SELECTED TEXT –
----

What happens when genAI vendors kill off their best sources?

What happens when genAI vendors kill off their best sources?

If you think the latest generative AI (genAI) tools such as Google AI Overviews and OpenAI GPT-4o will change the world, you’re right. They will. But will they change it for the better? That’s another question.

I’ve been playing with both tools (and other genAI programs, as well). I’ve found they’re still prone to hallucinations, but sound more convincing than ever. That’s not a good thing.

One of the reasons I’m still making a living as a tech journalist is because I’m very good at discerning fact from fantasy. Part of that skill set comes from being an excellent researcher. The large language models (LLM) that underpin genAI chatbots…, not so much. Today, and for the foreseeable future, at their best, genAI is really just very good at copying and pasting from the work of others.

----

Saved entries
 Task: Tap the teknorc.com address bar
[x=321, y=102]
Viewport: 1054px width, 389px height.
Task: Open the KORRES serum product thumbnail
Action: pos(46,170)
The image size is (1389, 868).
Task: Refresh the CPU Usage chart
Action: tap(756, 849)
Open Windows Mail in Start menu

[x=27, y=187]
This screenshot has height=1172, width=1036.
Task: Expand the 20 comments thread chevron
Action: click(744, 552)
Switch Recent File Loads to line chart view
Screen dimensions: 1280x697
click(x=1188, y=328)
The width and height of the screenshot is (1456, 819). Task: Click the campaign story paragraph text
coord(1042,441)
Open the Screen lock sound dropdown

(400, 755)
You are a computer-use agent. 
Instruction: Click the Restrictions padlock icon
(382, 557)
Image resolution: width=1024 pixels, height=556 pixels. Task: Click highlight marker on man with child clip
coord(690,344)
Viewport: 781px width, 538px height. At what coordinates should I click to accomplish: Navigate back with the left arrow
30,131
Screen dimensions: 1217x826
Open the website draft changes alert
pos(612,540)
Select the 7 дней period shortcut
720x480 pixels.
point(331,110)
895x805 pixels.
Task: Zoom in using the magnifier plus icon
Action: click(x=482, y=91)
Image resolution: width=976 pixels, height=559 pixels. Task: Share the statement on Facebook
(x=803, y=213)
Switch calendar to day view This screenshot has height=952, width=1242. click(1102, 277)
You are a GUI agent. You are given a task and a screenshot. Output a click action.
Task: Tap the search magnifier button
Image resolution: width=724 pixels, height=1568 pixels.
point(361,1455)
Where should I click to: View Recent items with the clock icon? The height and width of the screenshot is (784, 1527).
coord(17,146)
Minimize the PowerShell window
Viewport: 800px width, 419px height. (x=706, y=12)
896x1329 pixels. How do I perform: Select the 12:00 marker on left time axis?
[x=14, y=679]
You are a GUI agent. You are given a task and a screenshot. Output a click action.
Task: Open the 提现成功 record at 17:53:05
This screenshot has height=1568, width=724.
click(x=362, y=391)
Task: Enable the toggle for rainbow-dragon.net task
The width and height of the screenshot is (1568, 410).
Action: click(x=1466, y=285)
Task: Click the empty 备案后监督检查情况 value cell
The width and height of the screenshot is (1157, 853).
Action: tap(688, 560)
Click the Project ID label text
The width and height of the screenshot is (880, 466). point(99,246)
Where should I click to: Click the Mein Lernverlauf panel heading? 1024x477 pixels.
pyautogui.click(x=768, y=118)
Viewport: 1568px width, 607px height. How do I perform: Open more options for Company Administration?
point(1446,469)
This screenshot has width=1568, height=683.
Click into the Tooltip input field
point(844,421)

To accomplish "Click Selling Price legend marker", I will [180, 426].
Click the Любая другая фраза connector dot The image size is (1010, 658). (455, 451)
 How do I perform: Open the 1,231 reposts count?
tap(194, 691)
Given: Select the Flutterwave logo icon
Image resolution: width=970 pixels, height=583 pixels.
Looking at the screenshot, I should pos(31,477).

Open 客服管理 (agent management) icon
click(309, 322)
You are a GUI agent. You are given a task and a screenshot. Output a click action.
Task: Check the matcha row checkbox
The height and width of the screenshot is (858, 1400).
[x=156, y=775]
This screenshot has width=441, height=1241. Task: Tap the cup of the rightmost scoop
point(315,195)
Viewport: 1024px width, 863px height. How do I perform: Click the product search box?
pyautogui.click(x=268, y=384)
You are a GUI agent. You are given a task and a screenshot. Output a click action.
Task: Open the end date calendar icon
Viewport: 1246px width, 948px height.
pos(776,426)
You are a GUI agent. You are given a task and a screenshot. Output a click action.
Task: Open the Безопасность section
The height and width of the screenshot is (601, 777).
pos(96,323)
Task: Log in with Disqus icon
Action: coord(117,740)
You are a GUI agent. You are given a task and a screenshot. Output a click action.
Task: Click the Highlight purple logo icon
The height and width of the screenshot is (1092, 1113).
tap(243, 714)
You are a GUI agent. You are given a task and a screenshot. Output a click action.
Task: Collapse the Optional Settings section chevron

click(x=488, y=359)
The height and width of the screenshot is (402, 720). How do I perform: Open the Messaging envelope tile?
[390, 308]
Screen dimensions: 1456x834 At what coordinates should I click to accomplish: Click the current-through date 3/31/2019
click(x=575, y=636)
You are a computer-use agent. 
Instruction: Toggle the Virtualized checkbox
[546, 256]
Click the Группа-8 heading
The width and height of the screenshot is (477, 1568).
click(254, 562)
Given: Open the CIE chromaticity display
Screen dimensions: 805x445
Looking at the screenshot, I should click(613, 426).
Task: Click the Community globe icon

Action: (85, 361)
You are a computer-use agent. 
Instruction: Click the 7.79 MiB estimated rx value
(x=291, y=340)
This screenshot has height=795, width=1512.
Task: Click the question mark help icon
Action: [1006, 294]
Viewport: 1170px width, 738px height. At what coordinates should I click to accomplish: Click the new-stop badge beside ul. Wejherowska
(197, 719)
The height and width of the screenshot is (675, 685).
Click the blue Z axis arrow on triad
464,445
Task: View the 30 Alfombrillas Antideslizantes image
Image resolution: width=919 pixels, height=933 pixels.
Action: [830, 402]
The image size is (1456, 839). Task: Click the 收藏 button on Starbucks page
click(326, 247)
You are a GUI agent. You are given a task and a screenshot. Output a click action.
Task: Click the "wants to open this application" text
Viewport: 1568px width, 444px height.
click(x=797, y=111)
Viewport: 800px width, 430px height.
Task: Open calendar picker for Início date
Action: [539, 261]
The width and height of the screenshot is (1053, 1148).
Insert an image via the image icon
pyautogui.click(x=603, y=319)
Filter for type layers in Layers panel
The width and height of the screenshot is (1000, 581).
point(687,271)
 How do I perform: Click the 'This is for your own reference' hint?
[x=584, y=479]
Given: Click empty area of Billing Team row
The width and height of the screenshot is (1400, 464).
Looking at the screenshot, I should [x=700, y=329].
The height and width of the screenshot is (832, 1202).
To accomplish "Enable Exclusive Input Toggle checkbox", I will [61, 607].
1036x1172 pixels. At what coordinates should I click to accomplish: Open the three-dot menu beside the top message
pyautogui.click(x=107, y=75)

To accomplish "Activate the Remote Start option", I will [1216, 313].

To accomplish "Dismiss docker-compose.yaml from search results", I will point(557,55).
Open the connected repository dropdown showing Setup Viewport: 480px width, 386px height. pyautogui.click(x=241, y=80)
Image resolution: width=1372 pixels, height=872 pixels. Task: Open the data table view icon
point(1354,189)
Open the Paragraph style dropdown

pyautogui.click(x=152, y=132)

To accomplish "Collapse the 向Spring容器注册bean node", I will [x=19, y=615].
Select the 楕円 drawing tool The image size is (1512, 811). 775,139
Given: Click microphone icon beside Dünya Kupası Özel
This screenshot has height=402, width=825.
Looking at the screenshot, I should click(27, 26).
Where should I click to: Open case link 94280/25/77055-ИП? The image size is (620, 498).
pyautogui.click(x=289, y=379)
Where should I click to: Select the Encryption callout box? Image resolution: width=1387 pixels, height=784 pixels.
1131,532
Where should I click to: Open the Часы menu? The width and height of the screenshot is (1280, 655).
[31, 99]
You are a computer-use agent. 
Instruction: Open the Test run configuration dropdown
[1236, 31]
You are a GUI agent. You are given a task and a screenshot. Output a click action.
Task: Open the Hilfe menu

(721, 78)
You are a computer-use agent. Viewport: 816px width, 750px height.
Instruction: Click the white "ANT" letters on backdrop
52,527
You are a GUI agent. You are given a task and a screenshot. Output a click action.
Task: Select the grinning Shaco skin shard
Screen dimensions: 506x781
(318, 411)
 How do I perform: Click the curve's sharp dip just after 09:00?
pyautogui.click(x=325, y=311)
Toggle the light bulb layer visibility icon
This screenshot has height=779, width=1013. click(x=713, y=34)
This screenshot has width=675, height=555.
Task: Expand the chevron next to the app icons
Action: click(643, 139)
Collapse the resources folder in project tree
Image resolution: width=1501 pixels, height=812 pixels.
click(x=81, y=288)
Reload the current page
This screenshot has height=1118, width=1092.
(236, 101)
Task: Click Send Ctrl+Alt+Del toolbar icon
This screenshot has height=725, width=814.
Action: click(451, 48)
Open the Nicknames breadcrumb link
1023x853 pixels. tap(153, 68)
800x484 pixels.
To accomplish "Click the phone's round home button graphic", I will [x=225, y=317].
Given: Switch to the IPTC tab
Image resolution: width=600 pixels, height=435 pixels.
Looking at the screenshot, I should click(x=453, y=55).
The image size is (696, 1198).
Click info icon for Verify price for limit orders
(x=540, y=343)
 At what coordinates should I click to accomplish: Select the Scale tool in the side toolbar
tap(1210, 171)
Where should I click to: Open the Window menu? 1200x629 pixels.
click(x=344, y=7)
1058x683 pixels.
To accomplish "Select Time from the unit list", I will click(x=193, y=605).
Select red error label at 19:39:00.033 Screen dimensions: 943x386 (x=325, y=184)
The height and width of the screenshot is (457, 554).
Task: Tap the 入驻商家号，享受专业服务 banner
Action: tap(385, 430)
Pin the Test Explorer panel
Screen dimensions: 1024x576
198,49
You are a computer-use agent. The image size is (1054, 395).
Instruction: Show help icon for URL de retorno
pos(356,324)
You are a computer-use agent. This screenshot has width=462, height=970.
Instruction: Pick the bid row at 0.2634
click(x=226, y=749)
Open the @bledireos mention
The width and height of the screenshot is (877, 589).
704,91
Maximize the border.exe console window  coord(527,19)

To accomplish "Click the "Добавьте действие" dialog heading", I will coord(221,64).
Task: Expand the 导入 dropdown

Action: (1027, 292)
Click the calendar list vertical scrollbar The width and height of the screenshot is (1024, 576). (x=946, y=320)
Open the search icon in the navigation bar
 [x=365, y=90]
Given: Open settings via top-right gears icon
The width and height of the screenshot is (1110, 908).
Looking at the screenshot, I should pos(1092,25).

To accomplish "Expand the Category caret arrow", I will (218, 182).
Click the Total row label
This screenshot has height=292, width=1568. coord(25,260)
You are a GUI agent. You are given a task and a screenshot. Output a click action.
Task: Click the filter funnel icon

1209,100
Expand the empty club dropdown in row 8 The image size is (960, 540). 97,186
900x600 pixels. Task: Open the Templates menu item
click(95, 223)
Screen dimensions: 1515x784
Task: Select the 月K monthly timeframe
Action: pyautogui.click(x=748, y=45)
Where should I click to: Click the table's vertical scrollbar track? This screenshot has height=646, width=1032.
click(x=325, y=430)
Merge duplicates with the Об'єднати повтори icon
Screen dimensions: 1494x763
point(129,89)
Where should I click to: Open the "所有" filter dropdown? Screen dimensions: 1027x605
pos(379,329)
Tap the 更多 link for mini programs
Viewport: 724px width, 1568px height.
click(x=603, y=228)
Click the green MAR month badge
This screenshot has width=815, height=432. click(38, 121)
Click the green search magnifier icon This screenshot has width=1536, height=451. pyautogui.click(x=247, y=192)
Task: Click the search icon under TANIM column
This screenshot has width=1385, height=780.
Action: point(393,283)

----

AIM OF THE EXERCISE –
Duplicate the entire article above on genAI vendors and their sources, keeping every word, line, and punctuation mark unchanged.

TASK RESPONSE –
What happens when genAI vendors kill off their best sources?

What happens when genAI vendors kill off their best sources?

If you think the latest generative AI (genAI) tools such as Google AI Overviews and OpenAI GPT-4o will change the world, you’re right. They will. But will they change it for the better? That’s another question.

I’ve been playing with both tools (and other genAI programs, as well). I’ve found they’re still prone to hallucinations, but sound more convincing than ever. That’s not a good thing.

One of the reasons I’m still making a living as a tech journalist is because I’m very good at discerning fact from fantasy. Part of that skill set comes from being an excellent researcher. The large language models (LLM) that underpin genAI chatbots…, not so much. Today, and for the foreseeable future, at their best, genAI is really just very good at copying and pasting from the work of others.